→ REQUIRED TASK
Count the lines in the data below that contain the string "полипропилена". Reply with the number only.

→ RECORDS FOR THIS EXERCISE
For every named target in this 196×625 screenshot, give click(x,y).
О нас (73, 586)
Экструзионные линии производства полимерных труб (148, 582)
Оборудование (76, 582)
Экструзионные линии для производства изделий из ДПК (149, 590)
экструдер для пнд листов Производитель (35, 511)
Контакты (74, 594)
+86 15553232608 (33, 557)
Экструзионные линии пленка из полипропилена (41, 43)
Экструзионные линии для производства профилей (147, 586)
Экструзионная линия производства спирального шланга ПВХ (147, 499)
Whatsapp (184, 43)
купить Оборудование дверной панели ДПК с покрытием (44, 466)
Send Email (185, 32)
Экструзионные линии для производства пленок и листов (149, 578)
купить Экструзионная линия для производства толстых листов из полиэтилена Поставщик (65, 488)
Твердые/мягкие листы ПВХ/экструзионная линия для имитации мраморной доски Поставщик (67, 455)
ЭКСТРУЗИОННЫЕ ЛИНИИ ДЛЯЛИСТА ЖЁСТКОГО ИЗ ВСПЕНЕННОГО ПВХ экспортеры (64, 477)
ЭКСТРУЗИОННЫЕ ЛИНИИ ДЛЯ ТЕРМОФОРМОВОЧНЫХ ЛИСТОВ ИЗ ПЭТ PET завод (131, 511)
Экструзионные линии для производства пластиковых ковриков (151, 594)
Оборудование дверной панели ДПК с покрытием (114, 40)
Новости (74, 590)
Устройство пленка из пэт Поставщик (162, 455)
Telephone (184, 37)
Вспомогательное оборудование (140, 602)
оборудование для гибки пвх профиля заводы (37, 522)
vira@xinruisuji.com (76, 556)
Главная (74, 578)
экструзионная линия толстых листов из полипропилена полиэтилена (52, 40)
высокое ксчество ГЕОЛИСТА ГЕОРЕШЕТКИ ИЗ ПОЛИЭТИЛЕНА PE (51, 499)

→ RESULT OF THE TASK
2